▶ _Prompt_:
Up to and including the line with "documentation (215, 129)", output the records exactly as they appear.
....
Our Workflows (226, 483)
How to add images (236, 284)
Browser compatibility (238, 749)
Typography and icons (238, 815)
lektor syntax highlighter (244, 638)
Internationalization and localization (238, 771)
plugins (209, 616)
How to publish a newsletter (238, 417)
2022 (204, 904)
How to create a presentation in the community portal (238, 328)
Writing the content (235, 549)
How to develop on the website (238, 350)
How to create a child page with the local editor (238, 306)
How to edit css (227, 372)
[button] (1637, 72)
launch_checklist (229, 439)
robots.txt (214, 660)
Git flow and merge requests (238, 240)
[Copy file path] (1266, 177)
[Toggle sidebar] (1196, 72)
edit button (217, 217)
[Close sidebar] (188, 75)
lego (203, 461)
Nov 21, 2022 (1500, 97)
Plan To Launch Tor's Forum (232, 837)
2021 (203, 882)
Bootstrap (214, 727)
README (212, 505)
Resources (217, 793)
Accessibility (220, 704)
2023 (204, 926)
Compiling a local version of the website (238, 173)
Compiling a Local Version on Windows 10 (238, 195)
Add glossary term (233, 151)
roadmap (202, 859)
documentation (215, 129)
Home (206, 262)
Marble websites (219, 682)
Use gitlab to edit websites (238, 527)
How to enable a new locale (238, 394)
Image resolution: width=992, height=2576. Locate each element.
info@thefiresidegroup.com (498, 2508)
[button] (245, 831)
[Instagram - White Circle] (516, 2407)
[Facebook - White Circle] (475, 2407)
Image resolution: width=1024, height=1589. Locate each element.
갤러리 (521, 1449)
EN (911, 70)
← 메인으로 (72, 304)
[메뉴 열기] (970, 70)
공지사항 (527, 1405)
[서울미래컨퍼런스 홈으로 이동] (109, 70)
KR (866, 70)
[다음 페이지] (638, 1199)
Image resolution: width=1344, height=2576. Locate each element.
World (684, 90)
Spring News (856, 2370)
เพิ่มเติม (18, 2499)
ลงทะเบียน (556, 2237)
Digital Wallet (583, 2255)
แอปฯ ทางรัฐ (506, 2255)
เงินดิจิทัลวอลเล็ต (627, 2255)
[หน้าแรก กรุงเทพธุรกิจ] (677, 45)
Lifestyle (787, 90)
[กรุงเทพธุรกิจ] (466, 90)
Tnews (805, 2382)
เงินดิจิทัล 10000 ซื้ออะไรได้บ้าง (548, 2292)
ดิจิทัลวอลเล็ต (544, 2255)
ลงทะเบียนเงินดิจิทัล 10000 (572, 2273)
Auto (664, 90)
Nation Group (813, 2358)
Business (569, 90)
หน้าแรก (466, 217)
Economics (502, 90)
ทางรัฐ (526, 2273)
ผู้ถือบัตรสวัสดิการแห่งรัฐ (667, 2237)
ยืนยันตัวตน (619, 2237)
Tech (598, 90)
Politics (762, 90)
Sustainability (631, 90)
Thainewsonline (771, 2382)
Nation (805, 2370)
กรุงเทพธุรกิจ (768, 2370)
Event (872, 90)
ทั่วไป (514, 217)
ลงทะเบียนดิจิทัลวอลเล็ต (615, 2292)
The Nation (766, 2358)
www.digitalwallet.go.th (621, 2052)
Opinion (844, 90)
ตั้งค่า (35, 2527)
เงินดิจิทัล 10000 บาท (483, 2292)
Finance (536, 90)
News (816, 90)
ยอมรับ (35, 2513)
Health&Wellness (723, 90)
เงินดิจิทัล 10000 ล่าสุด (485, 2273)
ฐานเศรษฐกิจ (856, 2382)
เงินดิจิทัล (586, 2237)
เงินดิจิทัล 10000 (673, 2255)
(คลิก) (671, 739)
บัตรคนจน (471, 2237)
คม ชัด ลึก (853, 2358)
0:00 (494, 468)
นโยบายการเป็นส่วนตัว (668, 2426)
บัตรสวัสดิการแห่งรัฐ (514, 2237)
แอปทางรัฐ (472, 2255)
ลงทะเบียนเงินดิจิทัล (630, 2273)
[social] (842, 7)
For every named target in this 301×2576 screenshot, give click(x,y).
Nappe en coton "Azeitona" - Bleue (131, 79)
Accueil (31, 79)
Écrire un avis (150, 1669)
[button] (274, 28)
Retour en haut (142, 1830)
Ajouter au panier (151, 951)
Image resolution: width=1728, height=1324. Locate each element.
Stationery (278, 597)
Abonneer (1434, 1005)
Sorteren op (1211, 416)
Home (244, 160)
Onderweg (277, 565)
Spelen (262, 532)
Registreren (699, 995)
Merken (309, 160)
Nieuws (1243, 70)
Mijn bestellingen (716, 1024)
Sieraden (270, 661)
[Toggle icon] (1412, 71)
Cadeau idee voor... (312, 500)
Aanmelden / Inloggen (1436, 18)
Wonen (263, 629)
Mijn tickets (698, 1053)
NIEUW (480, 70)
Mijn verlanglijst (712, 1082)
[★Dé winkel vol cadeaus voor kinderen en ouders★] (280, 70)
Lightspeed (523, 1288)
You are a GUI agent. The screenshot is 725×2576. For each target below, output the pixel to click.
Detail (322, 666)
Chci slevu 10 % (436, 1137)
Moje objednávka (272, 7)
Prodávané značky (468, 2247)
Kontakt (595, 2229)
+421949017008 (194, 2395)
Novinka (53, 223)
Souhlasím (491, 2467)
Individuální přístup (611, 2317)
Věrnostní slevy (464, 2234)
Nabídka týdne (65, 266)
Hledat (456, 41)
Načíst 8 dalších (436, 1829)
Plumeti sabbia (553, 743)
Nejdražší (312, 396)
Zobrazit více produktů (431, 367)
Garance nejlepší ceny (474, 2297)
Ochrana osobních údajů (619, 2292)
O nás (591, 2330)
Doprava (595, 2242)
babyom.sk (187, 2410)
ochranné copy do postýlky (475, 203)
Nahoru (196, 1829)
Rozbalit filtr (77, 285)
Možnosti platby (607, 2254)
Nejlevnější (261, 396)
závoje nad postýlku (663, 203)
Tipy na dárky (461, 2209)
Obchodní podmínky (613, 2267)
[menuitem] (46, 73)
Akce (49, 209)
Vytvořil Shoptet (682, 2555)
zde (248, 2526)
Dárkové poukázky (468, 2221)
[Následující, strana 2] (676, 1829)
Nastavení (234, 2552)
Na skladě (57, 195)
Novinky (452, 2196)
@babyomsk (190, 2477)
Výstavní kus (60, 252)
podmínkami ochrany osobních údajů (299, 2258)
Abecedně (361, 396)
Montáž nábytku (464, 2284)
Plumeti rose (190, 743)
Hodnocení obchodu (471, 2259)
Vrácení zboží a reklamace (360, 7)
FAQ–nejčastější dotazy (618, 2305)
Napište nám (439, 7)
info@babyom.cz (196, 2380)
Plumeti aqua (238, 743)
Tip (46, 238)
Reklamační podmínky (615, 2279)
....
▶ _Written response_:
Our Workflows (226, 483)
How to add images (236, 284)
Browser compatibility (238, 749)
Typography and icons (238, 815)
lektor syntax highlighter (244, 638)
Internationalization and localization (238, 771)
plugins (209, 616)
How to publish a newsletter (238, 417)
2022 (204, 904)
How to create a presentation in the community portal (238, 328)
Writing the content (235, 549)
How to develop on the website (238, 350)
How to create a child page with the local editor (238, 306)
How to edit css (227, 372)
[button] (1637, 72)
launch_checklist (229, 439)
robots.txt (214, 660)
Git flow and merge requests (238, 240)
[Copy file path] (1266, 177)
[Toggle sidebar] (1196, 72)
edit button (217, 217)
[Close sidebar] (188, 75)
lego (203, 461)
Nov 21, 2022 (1500, 97)
Plan To Launch Tor's Forum (232, 837)
2021 (203, 882)
Bootstrap (214, 727)
README (212, 505)
Resources (217, 793)
Accessibility (220, 704)
2023 (204, 926)
Compiling a local version of the website (238, 173)
Compiling a Local Version on Windows 10 (238, 195)
Add glossary term (233, 151)
roadmap (202, 859)
documentation (215, 129)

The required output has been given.